> **What the exercise asks**: Could you print, exactly and without pictures, only the lines from the one with "You are a GUI" through the end of the records below?

Saved entries:
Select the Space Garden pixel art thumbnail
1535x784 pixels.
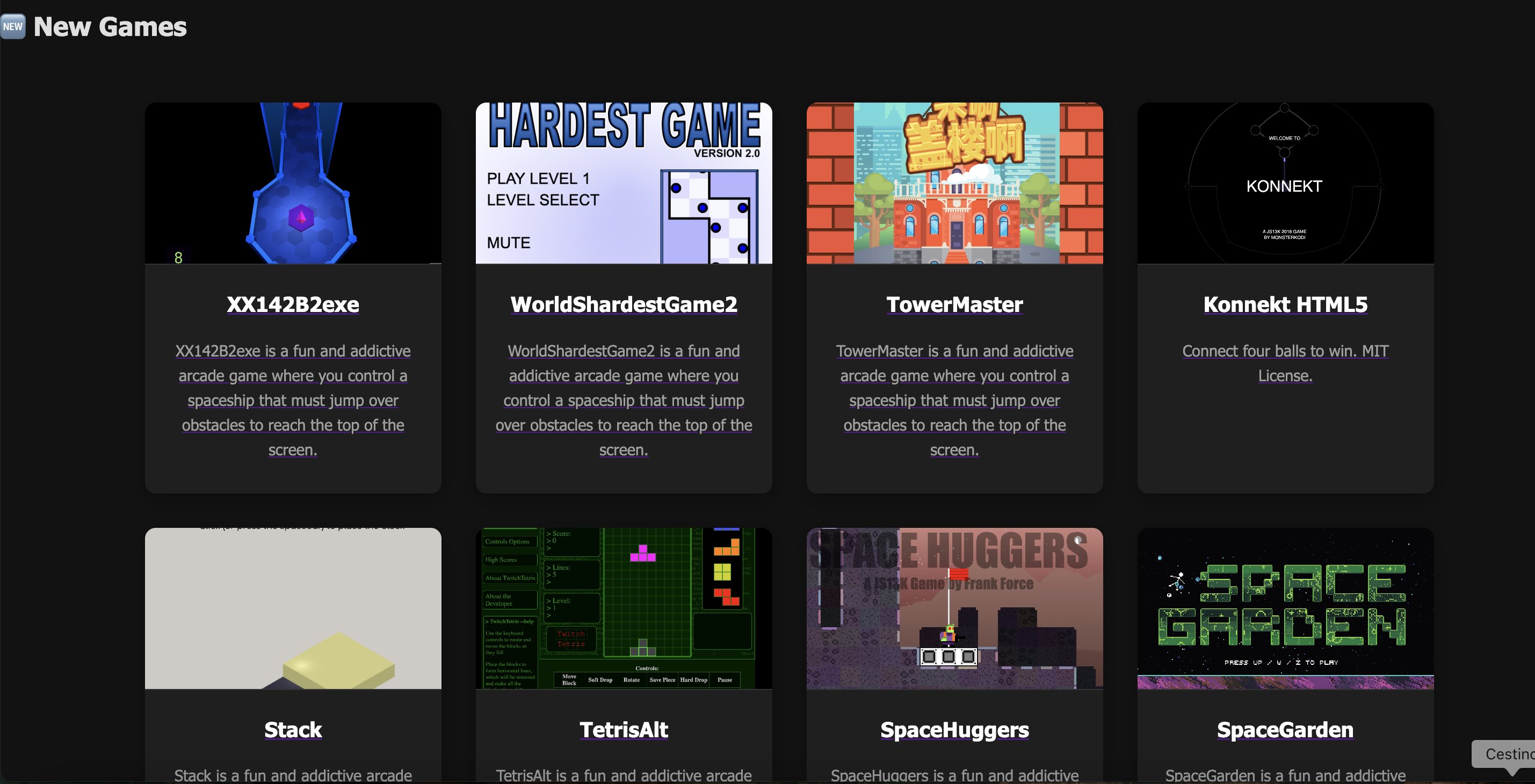pos(1285,608)

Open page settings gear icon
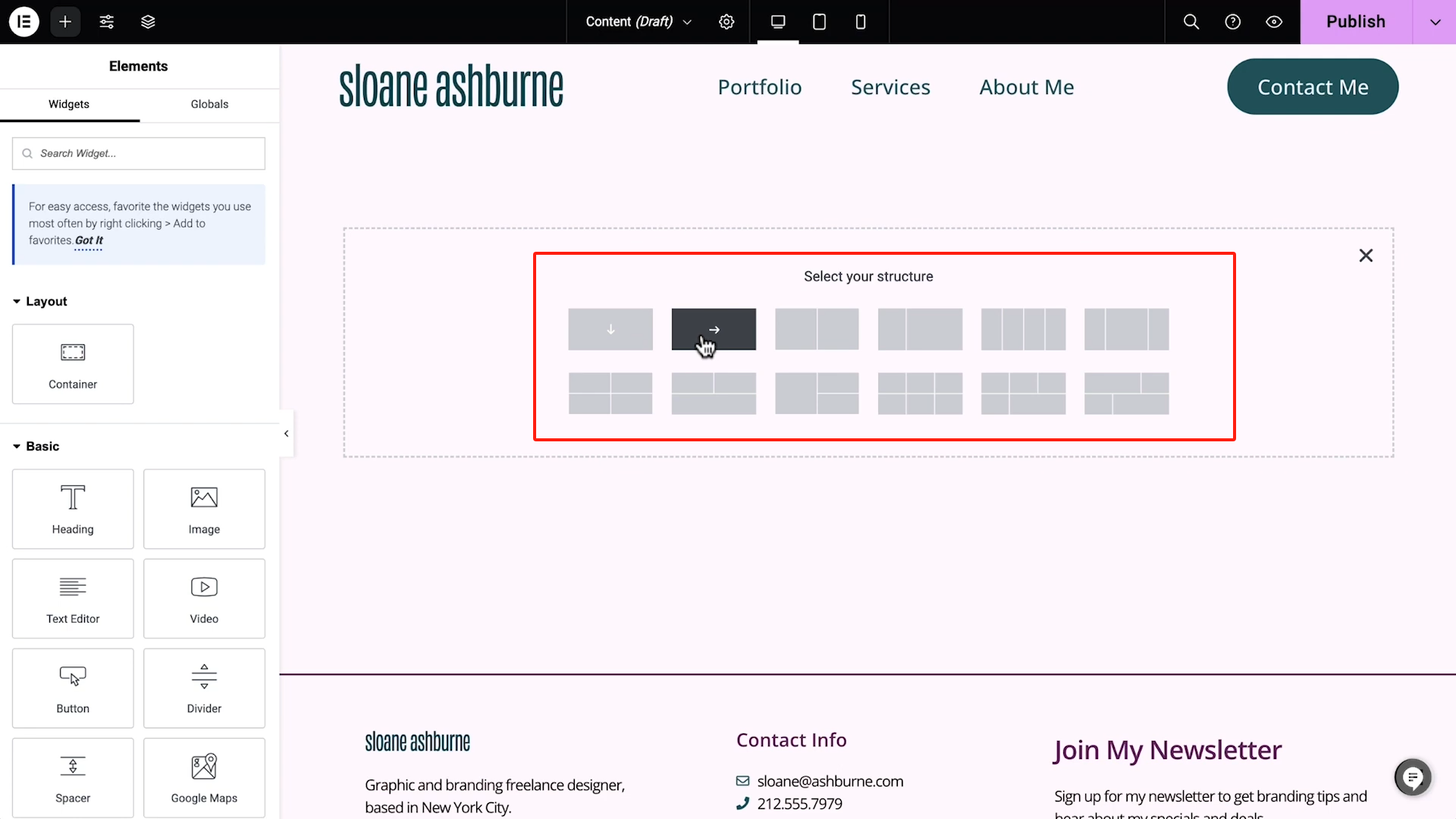726,22
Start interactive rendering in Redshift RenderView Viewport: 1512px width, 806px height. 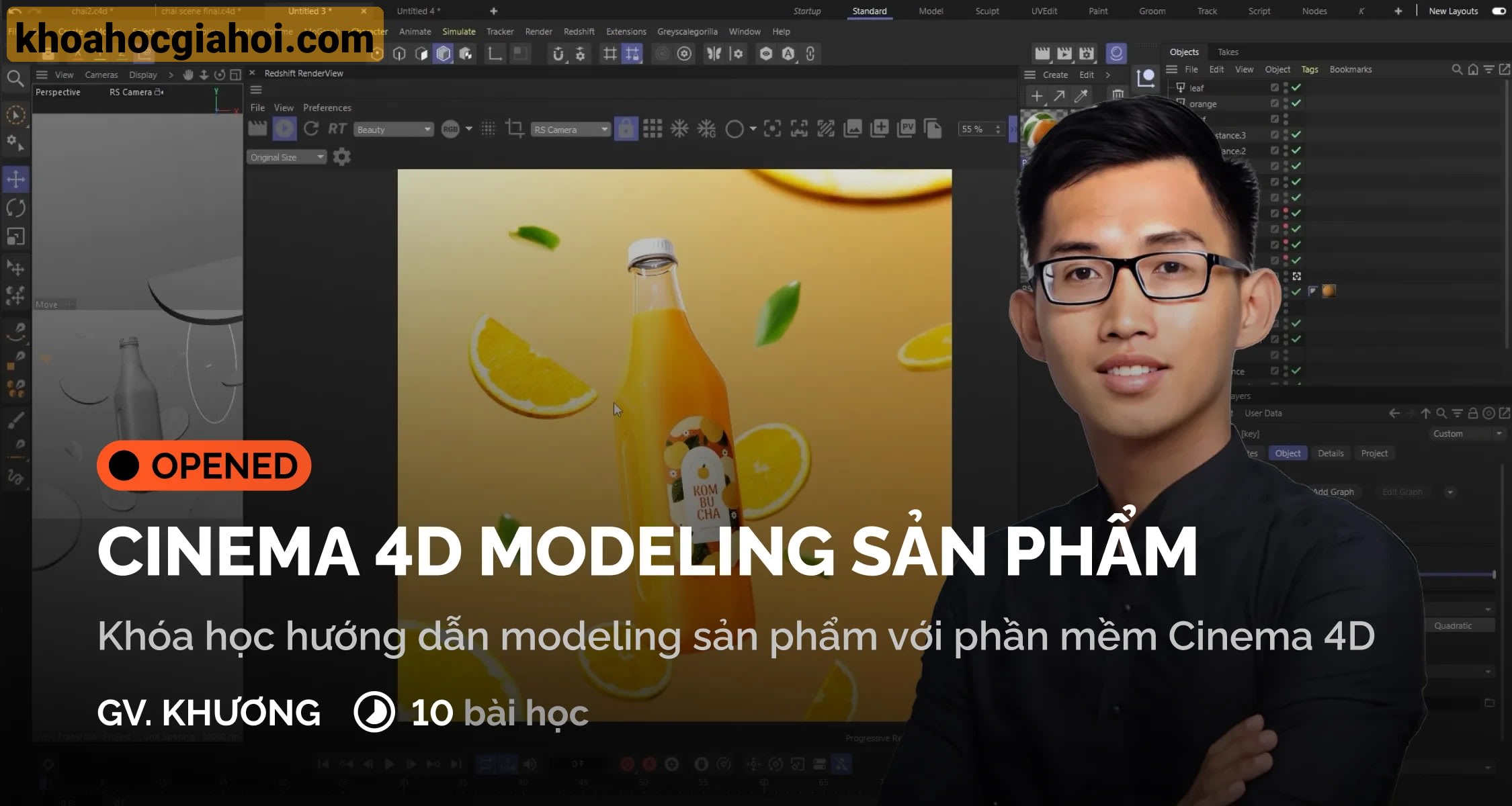click(x=284, y=129)
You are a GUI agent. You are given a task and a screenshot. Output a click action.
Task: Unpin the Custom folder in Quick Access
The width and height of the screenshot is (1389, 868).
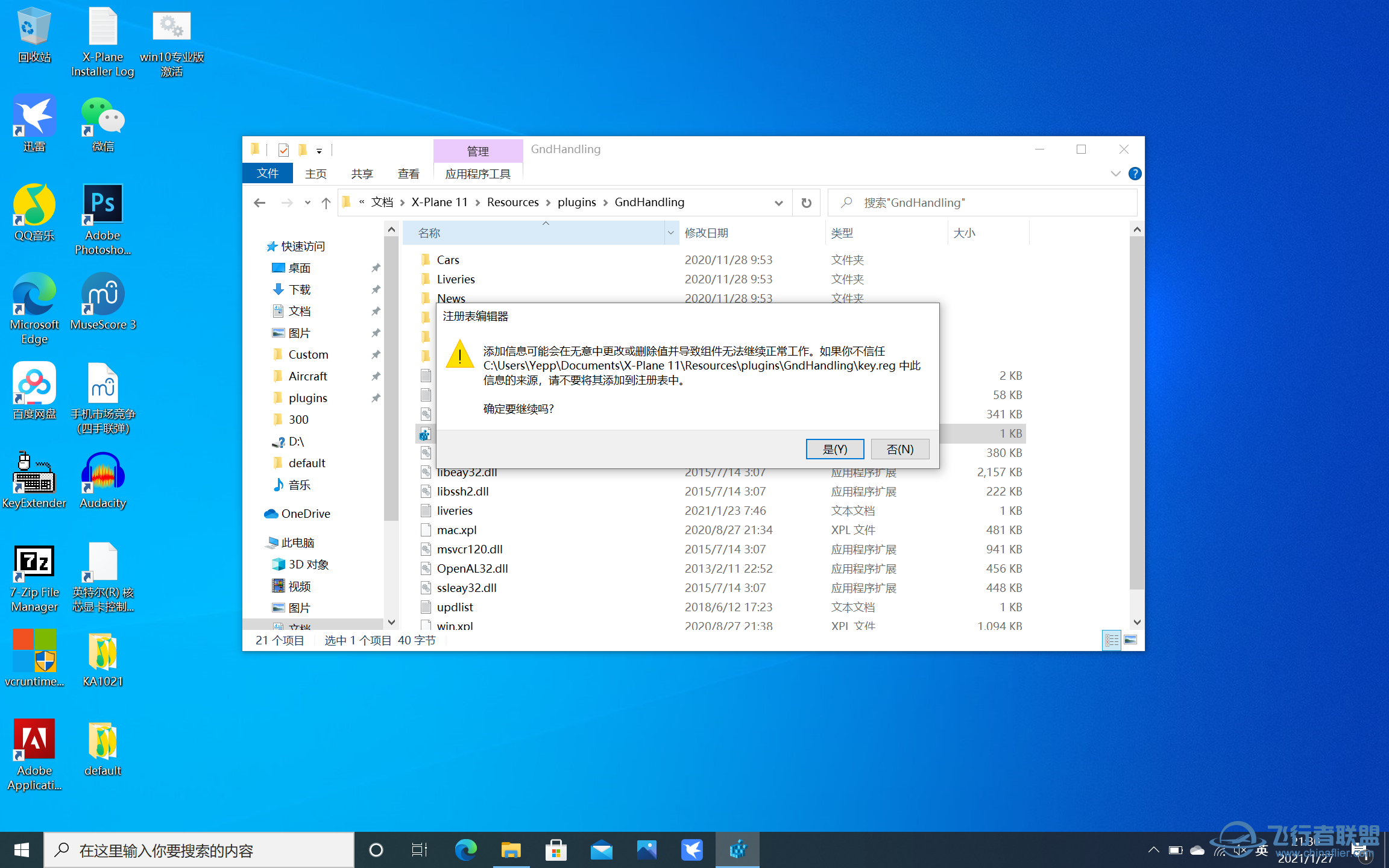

> **Solution to this problem**:
You are a GUI agent. You are given a task and a screenshot. Output a click action.
Task: Unpin the Custom folder in Quick Access
The width and height of the screenshot is (1389, 868).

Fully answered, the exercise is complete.